05/JUN 2026
Jornalista responsável: Marcos Santos

Treze Estados em colapso têm filas por leitos de UTI para Covid

Publicado em 03 de junho, 2021
Treze Estados em colapso têm filas por leitos de UTI para Covid

Treze Estados em colapso têm filas por leitos de UTI para Covid

Com o agravamento atual da pandemia, ao menos 13 Estados brasileiros e o Distrito Federal enfrentam escassez de leitos UTI e filas crescentes por essas vagas em hospitais.

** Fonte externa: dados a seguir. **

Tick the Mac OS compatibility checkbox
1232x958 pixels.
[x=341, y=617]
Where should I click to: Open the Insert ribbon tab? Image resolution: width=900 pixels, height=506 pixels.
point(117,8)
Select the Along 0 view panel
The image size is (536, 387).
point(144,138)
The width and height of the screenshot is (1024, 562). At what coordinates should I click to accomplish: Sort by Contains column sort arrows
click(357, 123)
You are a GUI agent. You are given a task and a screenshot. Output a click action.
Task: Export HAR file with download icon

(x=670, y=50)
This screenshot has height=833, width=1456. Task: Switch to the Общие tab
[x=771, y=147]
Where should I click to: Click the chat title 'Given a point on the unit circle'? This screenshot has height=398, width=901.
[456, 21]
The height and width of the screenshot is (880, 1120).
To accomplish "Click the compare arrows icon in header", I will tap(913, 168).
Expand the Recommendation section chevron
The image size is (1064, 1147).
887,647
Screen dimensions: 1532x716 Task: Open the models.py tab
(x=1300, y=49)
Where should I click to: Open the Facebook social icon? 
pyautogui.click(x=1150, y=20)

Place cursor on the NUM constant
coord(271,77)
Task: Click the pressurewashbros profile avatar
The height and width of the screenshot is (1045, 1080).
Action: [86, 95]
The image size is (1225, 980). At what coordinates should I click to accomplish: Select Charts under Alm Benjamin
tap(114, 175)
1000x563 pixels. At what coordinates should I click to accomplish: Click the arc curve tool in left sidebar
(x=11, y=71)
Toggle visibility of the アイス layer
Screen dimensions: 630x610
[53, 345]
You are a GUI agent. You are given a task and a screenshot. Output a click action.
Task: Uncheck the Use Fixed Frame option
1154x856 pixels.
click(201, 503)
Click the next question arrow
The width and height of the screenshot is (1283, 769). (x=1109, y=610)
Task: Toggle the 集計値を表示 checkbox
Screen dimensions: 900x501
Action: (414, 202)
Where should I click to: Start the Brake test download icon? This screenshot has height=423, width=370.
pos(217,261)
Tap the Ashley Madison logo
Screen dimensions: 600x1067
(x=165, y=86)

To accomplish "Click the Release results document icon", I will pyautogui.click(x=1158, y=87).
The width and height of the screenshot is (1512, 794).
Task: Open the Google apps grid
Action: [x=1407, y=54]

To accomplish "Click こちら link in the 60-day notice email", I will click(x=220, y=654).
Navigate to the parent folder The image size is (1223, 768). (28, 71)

São eles: Ceará, Goiás, Minas Gerais, Mato Grosso do Sul, Paraná, Pernambuco, Rio de Janeiro, Rio Grande do Norte, Rio Grande do Sul, Santa Catarina, Sergipe e Tocantins. São Paulo tem filas por UTIs em alguns municípios, mas o governo João Doria diz não saber precisar o tamanho da fila estadual porque o sistema é descentralizado. Piauí e Maranhão não responderam aos pedidos de informação.

Treze Estados

No Rio Grande do Sul, a fila praticamente triplicou em maio, de 23 em 04/05 para 58 em 31/05. No Rio Grande do Norte, a lista tinha 93 pessoas, a maioria formada por não idosos. No Rio de Janeiro, o número passou de 49 pacientes em 13/05 para 93 em 31/05.

A maior espera por UTI está no Paraná, onde a taxa de ocupação das UTIs é de 96% e a fila por uma vaga quadruplicou em maio. O tamanho da espera nos Estados costuma oscilar de um dia para o outro porque muitas pessoas internadas morrem (em 9 dias, em média) ou recebem alta (em 6 dias, em média), segundo dados do RN.

No início de maio, a fila no sistema de saúde paranaense tinha em torno de 140 pessoas. Agora, são 698, dez a menos que o recorde registrado em março de 2021. Ou seja, o Paraná está próximo de chegar ao pior momento da pandemia até agora.

Mortes

Um levantamento do projeto UTIs brasileiras, liderado pela Associação de Medicina Intensiva Brasileira (Amib) em parceria com a empresa Epimed Solutions, indicou que, entre os internados com Covid-19 nas UTIs públicas, 54% foram ao óbito, nas unidades particulares o índice foi de 30%. Os dados consideram o período de 1º de março a 26 de maio, a partir de registros realizados por serviços de saúde de todas as regiões do Brasil.

Para a presidente da Amib, Suzana Lobo, a diferença entre as taxas de mortalidade estão relacionadas a pelo menos três fatores. “Os pacientes atendidos no sistema público já chegam aos hospitais com quadros mais graves.

Piores resultados

Além disso, as UTIs públicas apresentam uma taxa de ocupação maior que as particulares. Por fim, a internação acontece em um prazo maior no serviço público, o que impacta na evolução dos casos”, afirmou Suzana.

Segundo Suzana, os pacientes da rede pública também utilizam mais os recursos das Unidades de Terapia Intensiva, como o suporte ventilatório e o suporte renal (diálise). “Isso demonstra que os pacientes da rede pública chegam ao atendimento com quadros mais graves e consomem mais os recursos da UTI, consequentemente, esses pacientes têm piores resultados”, explicou.